作業依頼 1 -> 読解文に名前が出てくる美術館をすべて挙げなさい。
作業依頼 2 -> 読解文のうち、「小池さんは1962年に東京大」から始まり「聞いたのが最後の会話でした。」で終わる部分を一字も変えずに書き写しなさい。

読解文 ->
════

追悼 小池賢博さん
米田耕司
2021年6月16日に小池賢博さんが83歳で逝去されたとの訃報を連盟事務局のお知らせで知り大変驚きました。私は昨年まで単身赴任で長く関東を離れていたこともあってだんだん疎遠になりました。1937年東京生まれの小池さんとは、千葉県立美術館で小池さんの定年退職まで8年間、副館長と学芸課長として一緒に仕事をした縁もあり、連盟の会員名簿が届く度にどうされているかは気にかかっていました。
小池さんは1962年に東京大学文学部美術史科を卒業後、同大学院に進学し、その2年後の1964年大学院を中退し、国立近代美術館に勤めました。初対面は、1974年開館の千葉県立美術館の特別展のため近美の作品借用に行った時のことです。小池さんが貸し出し担当で、調書の取り方について厳格な指導を受けたことを思い出します。小池さんは近美を1980年に退職し、山種美術館学芸部次長に転身し、近代日本画の専門館で仕事をされていました。その後1988年に千葉県立美術館副館長として着任されました。背広にスニーカーで、背中にリュックサック姿で通勤や働いていた小池さんの日常の仕事のスタイルが目に浮かびます。昼休みなど副館長室でイヤフォンを着けてNHKラジオのイタリア語会話講座を熱心に勉強していた姿を思い出します。1997年60歳で定年退職されました。数年後に小池さんとばったり出会ったとき「今、式年遷宮記念美術館で展覧会など、なんでも一人でやっていて大変だ」と語るのを聞いたのが最後の会話でした。

════

記録一覧 ->
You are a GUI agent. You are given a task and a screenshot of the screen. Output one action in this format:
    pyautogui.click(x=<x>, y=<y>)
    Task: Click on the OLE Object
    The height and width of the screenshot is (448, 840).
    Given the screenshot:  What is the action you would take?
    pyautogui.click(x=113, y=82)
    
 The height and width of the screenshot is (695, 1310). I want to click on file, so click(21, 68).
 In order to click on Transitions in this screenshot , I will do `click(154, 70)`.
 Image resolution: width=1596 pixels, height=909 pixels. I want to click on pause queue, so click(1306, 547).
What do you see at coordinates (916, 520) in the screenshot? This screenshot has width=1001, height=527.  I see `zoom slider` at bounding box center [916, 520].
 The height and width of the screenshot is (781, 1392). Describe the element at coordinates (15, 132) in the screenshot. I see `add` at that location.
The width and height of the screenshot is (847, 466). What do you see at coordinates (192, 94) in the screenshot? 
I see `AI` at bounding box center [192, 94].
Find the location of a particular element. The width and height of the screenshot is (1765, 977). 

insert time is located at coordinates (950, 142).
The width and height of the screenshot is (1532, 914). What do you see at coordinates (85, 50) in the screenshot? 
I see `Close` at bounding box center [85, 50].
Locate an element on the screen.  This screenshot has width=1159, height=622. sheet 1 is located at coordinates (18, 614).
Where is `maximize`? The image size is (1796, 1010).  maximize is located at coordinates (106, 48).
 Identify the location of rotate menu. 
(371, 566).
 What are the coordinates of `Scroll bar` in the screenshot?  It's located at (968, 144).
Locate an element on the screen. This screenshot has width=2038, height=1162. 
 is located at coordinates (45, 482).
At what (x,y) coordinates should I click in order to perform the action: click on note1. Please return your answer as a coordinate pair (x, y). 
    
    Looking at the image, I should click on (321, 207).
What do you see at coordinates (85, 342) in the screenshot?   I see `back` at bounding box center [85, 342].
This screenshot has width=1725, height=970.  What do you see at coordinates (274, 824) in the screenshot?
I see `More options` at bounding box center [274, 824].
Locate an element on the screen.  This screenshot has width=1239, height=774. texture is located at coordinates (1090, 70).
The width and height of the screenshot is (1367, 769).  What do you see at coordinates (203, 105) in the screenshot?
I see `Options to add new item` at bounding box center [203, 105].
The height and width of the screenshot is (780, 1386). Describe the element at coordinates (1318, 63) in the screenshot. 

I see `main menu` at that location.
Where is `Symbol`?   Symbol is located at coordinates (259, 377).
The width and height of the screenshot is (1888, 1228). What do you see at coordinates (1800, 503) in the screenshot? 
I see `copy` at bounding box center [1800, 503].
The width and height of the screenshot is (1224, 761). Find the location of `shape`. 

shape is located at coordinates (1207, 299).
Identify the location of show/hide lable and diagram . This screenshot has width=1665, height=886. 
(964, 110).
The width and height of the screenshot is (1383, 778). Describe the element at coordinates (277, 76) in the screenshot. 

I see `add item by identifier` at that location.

════

回答欄 1 -> 千葉県立美術館、国立近代美術館(近美)、山種美術館、式年遷宮記念美術館

回答欄 2 ->
小池さんは1962年に東京大学文学部美術史科を卒業後、同大学院に進学し、その2年後の1964年大学院を中退し、国立近代美術館に勤めました。初対面は、1974年開館の千葉県立美術館の特別展のため近美の作品借用に行った時のことです。小池さんが貸し出し担当で、調書の取り方について厳格な指導を受けたことを思い出します。小池さんは近美を1980年に退職し、山種美術館学芸部次長に転身し、近代日本画の専門館で仕事をされていました。その後1988年に千葉県立美術館副館長として着任されました。背広にスニーカーで、背中にリュックサック姿で通勤や働いていた小池さんの日常の仕事のスタイルが目に浮かびます。昼休みなど副館長室でイヤフォンを着けてNHKラジオのイタリア語会話講座を熱心に勉強していた姿を思い出します。1997年60歳で定年退職されました。数年後に小池さんとばったり出会ったとき「今、式年遷宮記念美術館で展覧会など、なんでも一人でやっていて大変だ」と語るのを聞いたのが最後の会話でした。